[Data rows]

#####

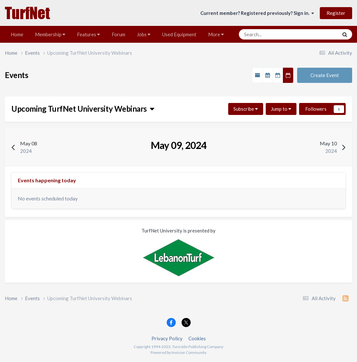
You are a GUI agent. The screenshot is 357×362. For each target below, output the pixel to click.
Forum (118, 34)
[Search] (270, 34)
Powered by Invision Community (178, 352)
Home (17, 34)
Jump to (281, 109)
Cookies (197, 338)
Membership (50, 34)
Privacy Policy (167, 338)
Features (88, 34)
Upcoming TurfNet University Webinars (82, 108)
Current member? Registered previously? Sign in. (257, 13)
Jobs (144, 34)
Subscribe (245, 109)
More (216, 34)
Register (336, 13)
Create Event (324, 75)
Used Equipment (179, 34)
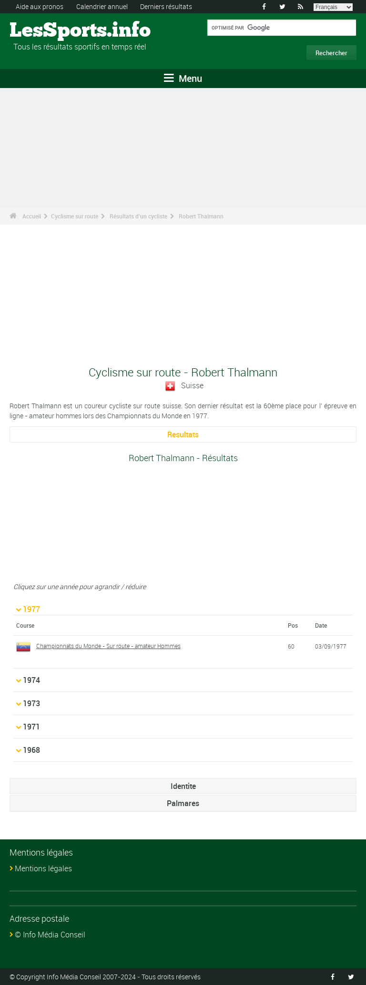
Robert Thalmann (201, 216)
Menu (183, 78)
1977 (31, 609)
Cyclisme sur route (74, 216)
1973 (31, 703)
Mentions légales (43, 868)
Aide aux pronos (39, 6)
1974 (31, 680)
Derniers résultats (166, 6)
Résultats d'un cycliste (138, 216)
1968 (31, 750)
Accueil (31, 216)
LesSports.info (45, 31)
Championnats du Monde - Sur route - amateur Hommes (108, 646)
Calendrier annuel (102, 6)
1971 (31, 726)
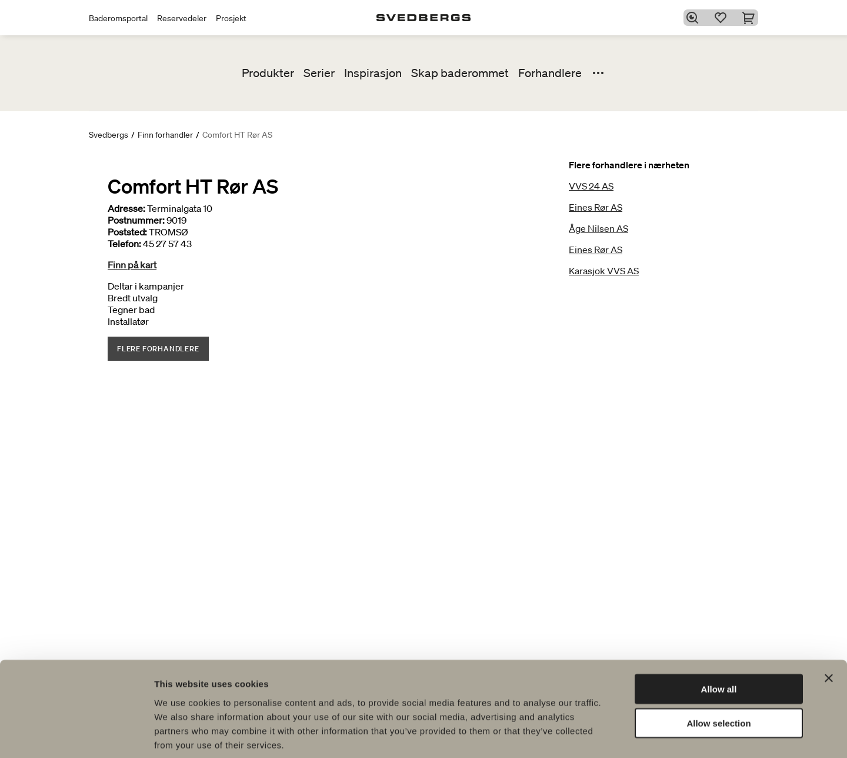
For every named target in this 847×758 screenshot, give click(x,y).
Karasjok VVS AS (604, 271)
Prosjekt (231, 18)
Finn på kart (132, 265)
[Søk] (695, 18)
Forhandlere (550, 73)
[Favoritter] (723, 18)
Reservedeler (181, 18)
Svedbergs (108, 134)
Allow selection (718, 666)
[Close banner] (829, 620)
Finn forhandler (165, 134)
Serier (319, 73)
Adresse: (126, 208)
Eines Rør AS (595, 207)
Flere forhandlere (158, 349)
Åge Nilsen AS (598, 228)
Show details (617, 735)
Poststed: (127, 232)
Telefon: (124, 244)
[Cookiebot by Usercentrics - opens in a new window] (76, 735)
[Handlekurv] (751, 18)
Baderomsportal (118, 18)
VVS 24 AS (591, 186)
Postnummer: (136, 220)
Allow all (719, 631)
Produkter (268, 73)
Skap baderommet (460, 73)
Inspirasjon (373, 73)
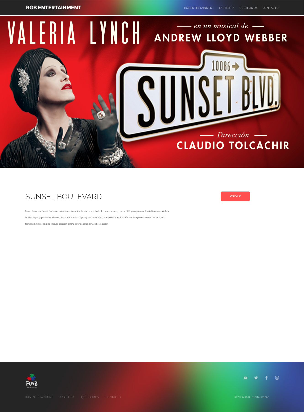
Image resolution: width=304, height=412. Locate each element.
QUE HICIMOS (248, 8)
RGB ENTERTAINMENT (199, 8)
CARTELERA (227, 8)
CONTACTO (271, 8)
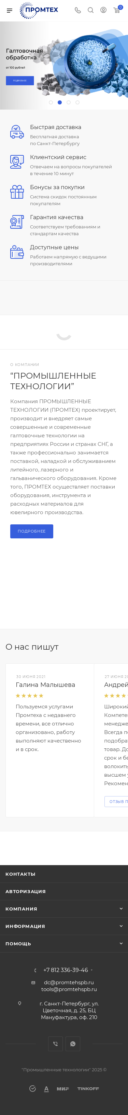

#####

● WHAT YOU NEED TO DO
Rewrite every one of the rows above, swapping "screenshot" for "capture" and keeping everything else the same. Leave out the pictures.

● FULL OUTPUT
You are a GUI agent. The capture is 357×362. For each target below, output the pixel to click.
Forum (118, 34)
[Search] (270, 34)
Powered by Invision Community (178, 352)
Home (17, 34)
Jump to (281, 109)
Cookies (197, 338)
Membership (50, 34)
Privacy Policy (167, 338)
Features (88, 34)
Upcoming TurfNet University Webinars (82, 108)
Current member? Registered previously? Sign in. (257, 13)
Jobs (144, 34)
Subscribe (245, 109)
More (216, 34)
Register (336, 13)
Create Event (324, 75)
Used Equipment (179, 34)
Robert Thalmann (201, 216)
Menu (183, 78)
1977 (31, 609)
Cyclisme sur route (74, 216)
1973 (31, 703)
Mentions légales (43, 868)
Aide aux pronos (39, 6)
1974 (31, 680)
Derniers résultats (166, 6)
Résultats d'un cycliste (138, 216)
1968 (31, 750)
Accueil (31, 216)
LesSports.info (45, 31)
Championnats du Monde - Sur route - amateur Hommes (108, 646)
Calendrier annuel (102, 6)
1971 (31, 726)
For every named target in this 847×758 capture, give click(x,y).
Karasjok VVS AS (604, 271)
Prosjekt (231, 18)
Finn på kart (132, 265)
[Søk] (695, 18)
Forhandlere (550, 73)
[Favoritter] (723, 18)
Reservedeler (181, 18)
Svedbergs (108, 134)
Allow selection (718, 666)
[Close banner] (829, 620)
Finn forhandler (165, 134)
Serier (319, 73)
Adresse: (126, 208)
Eines Rør AS (595, 207)
Flere forhandlere (158, 349)
Åge Nilsen AS (598, 228)
Show details (617, 735)
Poststed: (127, 232)
Telefon: (124, 244)
[Cookiebot by Usercentrics - opens in a new window] (76, 735)
[Handlekurv] (751, 18)
Baderomsportal (118, 18)
VVS 24 AS (591, 186)
Postnummer: (136, 220)
Allow all (719, 631)
Produkter (268, 73)
Skap baderommet (460, 73)
Inspirasjon (373, 73)
Image resolution: width=304, height=412. Locate each element.
QUE HICIMOS (248, 8)
RGB ENTERTAINMENT (199, 8)
CARTELERA (227, 8)
CONTACTO (271, 8)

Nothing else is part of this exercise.